Et là, je vous dirais que, on est… c’est très bien là. Actuellement, il y a des dossiers de 2018 qui ont déjà… dont les rapports ont déjà été envoyés au DPCP. Le DPCP me semble avoir fait un effort majeur aussi parce que, dans plusieurs dossiers, deux ou trois mois après qu’on leur ait envoyé le dossier, ils ont rendu leur décision. Alors les délais… diminuent beaucoup.

Et, oui, nous on est préoccupés par les délais, on s’est même fait récemment ce qu’on a appelé un test-case au bureau, à savoir, bon, le dossier arrive tel jour, ça va nous prendre combien de temps pour nous rendre… pour nous rendre au bout de l’enquête, être capable de donner le dossier au DPCP. Puis on s’est donné un délai maximal de six mois.[6]

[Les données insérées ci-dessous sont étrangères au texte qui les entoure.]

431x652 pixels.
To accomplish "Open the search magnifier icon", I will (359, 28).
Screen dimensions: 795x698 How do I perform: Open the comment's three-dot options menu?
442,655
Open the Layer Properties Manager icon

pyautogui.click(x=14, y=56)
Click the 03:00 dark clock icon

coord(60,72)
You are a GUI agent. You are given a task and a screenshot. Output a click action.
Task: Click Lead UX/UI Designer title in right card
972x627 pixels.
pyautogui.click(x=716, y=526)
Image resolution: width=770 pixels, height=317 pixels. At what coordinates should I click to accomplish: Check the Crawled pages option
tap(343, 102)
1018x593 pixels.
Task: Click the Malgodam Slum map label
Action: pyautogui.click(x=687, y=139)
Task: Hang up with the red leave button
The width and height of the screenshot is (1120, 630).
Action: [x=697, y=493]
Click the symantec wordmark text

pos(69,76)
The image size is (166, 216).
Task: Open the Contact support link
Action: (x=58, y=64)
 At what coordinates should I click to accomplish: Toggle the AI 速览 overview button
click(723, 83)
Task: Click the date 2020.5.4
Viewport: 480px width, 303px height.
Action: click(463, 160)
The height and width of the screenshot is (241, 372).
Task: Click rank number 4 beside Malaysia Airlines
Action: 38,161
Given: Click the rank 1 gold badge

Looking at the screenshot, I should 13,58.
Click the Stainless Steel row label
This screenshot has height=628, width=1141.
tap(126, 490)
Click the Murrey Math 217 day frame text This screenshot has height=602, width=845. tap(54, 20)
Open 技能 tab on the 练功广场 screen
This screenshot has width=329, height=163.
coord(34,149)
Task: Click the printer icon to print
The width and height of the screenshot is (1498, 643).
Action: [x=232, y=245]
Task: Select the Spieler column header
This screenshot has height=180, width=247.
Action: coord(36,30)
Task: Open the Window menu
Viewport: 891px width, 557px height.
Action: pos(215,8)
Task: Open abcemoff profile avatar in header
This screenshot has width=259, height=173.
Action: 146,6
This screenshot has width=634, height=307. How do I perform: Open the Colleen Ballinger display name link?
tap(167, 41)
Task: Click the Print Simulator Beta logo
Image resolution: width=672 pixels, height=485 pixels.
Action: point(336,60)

Mme Giauque a de plus plaidé que le BEI dépend d’autres organismes :

Ça peut sembler long, mais vous devez comprendre qu’au niveau des expertises, on n’a pas nécessairement l’expertise dans la semaine qui suit.

Souvent, c’est beaucoup plus long, les expertises balistiques, le laboratoire nous envoie les rapports plus tard et tout ça, alors nous, il faut qu’on attende d’avoir l’ensemble du dossier pour pouvoir l’envoyer au DPCP; parce que c’est des éléments qui sont importants.

Alors, les rapports d’autopsie, les rapports… il y a plein de choses là, qu’on attend à ce niveau-là.[7]

Chose certaine, le rôle du DPCP apparaît négligeable au chapitre des délais. En effet, dans son rapport sur ses trois premières années d’opération, le BEI révélait qu’en date du 8 juillet 2019, le DPCP avait demandé seulement trois compléments d’enquêtes[8]. Lorsque le BEI doit fournir un complément d’enquête au DPCP, cela a naturellement pour effet de rendre le processus plus long. Un nombre élevé de compléments d’enquête aurait pu expliquer, du moins en partie, la longueur des délais pour clore les dossiers d’enquête indépendante. Ce n’est pas le cas ici.

Si Mme Giauque s’est dites d’avis « qu’un délai de six mois est correct[9] » lors de son témoignage à la CERP, le BEI semblait toutefois avoir changé son fusil d’épaule six mois plus tard. En effet, la « Déclaration de services aux citoyens du BEI », publiée le 11 mars 2019, ne parle plus d’un délai de six mois :

Le BEI s’engage à transmettre au moins 70% de ses rapports au DPCP dans un délai de neuf mois suivant le déclenchement d’une enquête indépendante. Compte tenu de leurs particularités et de leur complexité, certaines enquêtes exigent des délais plus importants.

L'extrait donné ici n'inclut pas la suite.